▶ _Document passage_:
Binary diff when comparing invalid xml file
diffing the following files (one of them contain invalid xml, the tags closed in incorrect order):
2.xml
<root><a><b>aaa2</b></a></root>
3.xml
<root><a><b>aaa2</a></b></root>
result:
--- 2.xml
+++ 3.xml
@@ -1,2 +1,2 @@
00000000: 3c72 6f6f 743e 3c61 3e3c 623e 6161 6132 <root><a><b>aaa2
-00000010: 3c2f 623e 3c2f 613e 3c2f 726f 6f74 3e0a </b></a></root>.
+00000010: 3c2f 613e 3c2f 623e 3c2f 726f 6f74 3e0a </a></b></root>.

▶ _Provided records_:
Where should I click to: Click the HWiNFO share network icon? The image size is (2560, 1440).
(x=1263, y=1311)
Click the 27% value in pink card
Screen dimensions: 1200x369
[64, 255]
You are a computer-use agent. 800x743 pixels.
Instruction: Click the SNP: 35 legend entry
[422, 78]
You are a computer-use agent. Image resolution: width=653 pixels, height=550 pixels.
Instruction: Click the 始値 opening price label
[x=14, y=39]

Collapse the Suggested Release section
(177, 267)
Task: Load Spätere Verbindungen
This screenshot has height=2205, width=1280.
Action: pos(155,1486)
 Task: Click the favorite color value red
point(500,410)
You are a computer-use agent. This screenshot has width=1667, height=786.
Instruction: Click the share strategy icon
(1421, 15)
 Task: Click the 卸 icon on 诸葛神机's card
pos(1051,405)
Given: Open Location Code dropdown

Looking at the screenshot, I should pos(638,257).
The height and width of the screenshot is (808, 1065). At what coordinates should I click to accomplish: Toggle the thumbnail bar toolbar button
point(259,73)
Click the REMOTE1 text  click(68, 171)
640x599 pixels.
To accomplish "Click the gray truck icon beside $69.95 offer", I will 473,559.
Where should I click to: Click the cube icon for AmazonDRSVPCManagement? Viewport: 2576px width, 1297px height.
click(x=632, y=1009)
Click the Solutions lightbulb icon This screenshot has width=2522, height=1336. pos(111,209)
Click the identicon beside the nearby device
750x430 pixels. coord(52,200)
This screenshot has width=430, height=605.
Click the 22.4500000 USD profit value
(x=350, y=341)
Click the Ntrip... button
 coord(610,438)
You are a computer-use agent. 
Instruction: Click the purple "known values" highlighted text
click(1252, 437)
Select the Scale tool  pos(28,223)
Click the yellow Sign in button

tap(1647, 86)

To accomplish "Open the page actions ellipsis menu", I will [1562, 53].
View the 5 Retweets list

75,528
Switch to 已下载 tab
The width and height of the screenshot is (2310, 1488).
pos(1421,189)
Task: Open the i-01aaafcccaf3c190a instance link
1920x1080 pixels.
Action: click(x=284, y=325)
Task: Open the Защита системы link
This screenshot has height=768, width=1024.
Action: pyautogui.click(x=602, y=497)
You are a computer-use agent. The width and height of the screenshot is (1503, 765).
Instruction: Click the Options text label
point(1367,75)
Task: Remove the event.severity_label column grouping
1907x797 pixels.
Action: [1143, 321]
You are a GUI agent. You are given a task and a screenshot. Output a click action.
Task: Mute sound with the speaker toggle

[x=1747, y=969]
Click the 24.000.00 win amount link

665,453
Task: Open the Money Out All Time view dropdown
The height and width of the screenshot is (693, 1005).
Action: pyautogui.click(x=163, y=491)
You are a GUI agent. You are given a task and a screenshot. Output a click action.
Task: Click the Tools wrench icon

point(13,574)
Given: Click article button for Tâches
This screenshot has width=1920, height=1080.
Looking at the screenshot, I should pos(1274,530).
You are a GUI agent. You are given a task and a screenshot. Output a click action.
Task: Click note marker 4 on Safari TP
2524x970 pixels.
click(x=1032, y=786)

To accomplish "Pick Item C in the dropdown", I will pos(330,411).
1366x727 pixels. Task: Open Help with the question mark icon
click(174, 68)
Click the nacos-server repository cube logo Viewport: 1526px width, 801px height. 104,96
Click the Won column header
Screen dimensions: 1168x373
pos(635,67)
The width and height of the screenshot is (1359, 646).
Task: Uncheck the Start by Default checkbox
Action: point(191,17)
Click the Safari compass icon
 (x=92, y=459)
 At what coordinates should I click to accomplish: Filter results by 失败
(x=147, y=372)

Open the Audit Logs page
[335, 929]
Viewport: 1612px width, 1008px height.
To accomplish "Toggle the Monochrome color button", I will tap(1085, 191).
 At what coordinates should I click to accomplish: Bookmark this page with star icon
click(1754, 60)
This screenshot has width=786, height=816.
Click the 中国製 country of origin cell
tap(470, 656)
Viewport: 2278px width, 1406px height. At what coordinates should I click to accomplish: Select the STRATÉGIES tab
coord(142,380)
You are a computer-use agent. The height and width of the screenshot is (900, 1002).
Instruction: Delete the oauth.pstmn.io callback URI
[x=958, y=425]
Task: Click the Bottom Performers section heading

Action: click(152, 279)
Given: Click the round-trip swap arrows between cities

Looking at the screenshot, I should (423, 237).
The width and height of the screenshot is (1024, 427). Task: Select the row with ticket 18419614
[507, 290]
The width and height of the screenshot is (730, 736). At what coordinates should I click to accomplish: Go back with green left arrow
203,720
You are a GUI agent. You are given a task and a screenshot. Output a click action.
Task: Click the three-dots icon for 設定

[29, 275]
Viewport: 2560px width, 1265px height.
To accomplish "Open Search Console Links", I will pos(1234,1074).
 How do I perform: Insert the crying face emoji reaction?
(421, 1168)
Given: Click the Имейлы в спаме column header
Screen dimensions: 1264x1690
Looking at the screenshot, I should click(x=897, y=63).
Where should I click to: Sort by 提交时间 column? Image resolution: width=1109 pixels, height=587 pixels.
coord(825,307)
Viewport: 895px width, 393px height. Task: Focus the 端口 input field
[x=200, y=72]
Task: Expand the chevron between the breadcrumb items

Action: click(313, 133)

▶ _To be done_:
1. Decide whether each statement agrees with the XML diff question. Answer yes or no for each, and quote the deciding words of that question. (a) In one of the compared files, the tags are closed in the wrong order. (b) The diff header marks 3.xml with minus signs. (c) The file 2.xml holds the line <root><a><b>aaa2</b></a></root>.
2. Give as a numbered list, leaving out blank lines, the part of the entries that opens with the line containing "Task: Open the Защита системы link" and closes with the line containing "tap(470, 656)".

▶ _Expected results_:
1.
(a) Yes: "the tags closed in incorrect order".
(b) No: "--- 2.xml".
(c) Yes: "<root><a><b>aaa2</b></a></root>".

2.
1. Task: Open the Защита системы link
2. This screenshot has height=768, width=1024.
3. Action: pyautogui.click(x=602, y=497)
4. You are a computer-use agent. The width and height of the screenshot is (1503, 765).
5. Instruction: Click the Options text label
6. point(1367,75)
7. Task: Remove the event.severity_label column grouping
8. 1907x797 pixels.
9. Action: [1143, 321]
10. You are a GUI agent. You are given a task and a screenshot. Output a click action.
11. Task: Mute sound with the speaker toggle
12. [x=1747, y=969]
13. Click the 24.000.00 win amount link
14. 665,453
15. Task: Open the Money Out All Time view dropdown
16. The height and width of the screenshot is (693, 1005).
17. Action: pyautogui.click(x=163, y=491)
18. You are a GUI agent. You are given a task and a screenshot. Output a click action.
19. Task: Click the Tools wrench icon
20. point(13,574)
21. Given: Click article button for Tâches
22. This screenshot has width=1920, height=1080.
23. Looking at the screenshot, I should pos(1274,530).
24. You are a GUI agent. You are given a task and a screenshot. Output a click action.
25. Task: Click note marker 4 on Safari TP
26. 2524x970 pixels.
27. click(x=1032, y=786)
28. To accomplish "Pick Item C in the dropdown", I will pos(330,411).
29. 1366x727 pixels. Task: Open Help with the question mark icon
30. click(174, 68)
31. Click the nacos-server repository cube logo Viewport: 1526px width, 801px height. 104,96
32. Click the Won column header
33. Screen dimensions: 1168x373
34. pos(635,67)
35. The width and height of the screenshot is (1359, 646).
36. Task: Uncheck the Start by Default checkbox
37. Action: point(191,17)
38. Click the Safari compass icon
39.  (x=92, y=459)
40.  At what coordinates should I click to accomplish: Filter results by 失败
41. (x=147, y=372)
42. Open the Audit Logs page
43. [335, 929]
44. Viewport: 1612px width, 1008px height.
45. To accomplish "Toggle the Monochrome color button", I will tap(1085, 191).
46.  At what coordinates should I click to accomplish: Bookmark this page with star icon
47. click(1754, 60)
48. This screenshot has width=786, height=816.
49. Click the 中国製 country of origin cell
50. tap(470, 656)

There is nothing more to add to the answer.